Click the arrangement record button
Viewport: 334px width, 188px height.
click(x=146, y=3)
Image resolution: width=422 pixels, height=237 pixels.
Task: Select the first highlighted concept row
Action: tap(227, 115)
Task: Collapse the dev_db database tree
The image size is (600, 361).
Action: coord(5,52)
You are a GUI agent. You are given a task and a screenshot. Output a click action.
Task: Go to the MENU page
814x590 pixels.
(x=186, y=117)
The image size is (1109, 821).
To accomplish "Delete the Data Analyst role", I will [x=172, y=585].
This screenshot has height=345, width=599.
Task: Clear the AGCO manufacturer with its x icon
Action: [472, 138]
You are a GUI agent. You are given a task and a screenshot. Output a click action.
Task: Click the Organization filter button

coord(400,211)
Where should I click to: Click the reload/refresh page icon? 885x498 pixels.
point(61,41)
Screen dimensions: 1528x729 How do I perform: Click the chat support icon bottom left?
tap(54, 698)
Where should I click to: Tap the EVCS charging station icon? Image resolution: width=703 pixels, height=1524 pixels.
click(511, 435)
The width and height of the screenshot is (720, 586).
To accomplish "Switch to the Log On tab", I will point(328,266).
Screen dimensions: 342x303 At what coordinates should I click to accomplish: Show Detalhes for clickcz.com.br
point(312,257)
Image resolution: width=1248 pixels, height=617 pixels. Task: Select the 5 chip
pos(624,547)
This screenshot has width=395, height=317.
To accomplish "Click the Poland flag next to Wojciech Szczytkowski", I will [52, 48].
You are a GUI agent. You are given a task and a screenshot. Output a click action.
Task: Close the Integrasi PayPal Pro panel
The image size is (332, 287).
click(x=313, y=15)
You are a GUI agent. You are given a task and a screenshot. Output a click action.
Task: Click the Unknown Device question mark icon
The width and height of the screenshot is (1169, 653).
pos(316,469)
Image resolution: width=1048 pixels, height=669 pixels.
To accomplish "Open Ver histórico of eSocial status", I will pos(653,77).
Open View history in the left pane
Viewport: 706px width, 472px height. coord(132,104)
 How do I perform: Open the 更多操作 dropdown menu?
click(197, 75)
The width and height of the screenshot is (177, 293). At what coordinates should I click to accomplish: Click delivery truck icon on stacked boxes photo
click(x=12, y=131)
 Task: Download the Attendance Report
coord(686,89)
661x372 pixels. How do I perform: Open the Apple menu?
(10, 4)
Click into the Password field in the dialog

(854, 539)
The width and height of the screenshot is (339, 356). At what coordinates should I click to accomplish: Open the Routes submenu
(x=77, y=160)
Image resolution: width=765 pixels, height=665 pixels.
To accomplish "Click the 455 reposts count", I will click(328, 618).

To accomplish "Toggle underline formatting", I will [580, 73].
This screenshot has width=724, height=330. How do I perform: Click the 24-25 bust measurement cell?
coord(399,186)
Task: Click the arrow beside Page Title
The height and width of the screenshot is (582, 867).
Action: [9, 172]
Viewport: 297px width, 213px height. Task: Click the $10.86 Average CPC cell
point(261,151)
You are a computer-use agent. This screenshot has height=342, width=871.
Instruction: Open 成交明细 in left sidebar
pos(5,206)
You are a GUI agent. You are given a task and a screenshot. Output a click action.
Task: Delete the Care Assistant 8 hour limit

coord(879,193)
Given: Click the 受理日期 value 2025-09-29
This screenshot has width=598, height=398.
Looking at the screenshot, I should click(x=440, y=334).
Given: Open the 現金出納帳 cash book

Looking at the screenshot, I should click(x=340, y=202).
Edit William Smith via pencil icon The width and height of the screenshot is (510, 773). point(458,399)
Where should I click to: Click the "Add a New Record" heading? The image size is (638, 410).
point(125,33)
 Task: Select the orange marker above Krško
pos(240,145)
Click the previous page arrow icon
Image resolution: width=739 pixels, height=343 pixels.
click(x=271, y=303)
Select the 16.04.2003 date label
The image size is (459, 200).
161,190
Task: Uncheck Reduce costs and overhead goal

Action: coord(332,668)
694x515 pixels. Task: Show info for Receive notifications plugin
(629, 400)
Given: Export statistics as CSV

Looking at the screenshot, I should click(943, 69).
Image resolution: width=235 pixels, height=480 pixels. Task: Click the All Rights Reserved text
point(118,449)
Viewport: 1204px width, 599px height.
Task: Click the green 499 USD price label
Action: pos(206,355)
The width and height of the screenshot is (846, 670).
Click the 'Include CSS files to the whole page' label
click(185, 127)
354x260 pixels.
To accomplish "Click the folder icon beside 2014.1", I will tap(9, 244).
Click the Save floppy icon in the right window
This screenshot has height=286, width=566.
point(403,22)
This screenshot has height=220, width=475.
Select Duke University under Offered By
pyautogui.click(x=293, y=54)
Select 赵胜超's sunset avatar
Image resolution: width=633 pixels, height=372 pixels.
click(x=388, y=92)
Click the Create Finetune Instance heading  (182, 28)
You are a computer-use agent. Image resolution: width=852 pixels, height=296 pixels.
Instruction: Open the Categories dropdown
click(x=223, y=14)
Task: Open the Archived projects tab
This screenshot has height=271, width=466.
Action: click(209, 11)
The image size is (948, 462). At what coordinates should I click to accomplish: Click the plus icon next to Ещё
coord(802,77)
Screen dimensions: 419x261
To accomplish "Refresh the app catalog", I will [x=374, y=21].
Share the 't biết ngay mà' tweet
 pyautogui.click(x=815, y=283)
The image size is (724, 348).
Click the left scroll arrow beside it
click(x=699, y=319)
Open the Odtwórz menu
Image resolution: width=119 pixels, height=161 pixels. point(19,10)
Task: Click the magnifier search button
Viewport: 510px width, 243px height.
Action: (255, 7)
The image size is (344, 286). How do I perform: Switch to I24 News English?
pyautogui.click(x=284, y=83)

Exercise objective:
Each line above that has the word "computer" must be copied.

Task solution:
You are a computer-use agent. This screenshot has height=342, width=871.
You are a computer-use agent. Image resolution: width=852 pixels, height=296 pixels.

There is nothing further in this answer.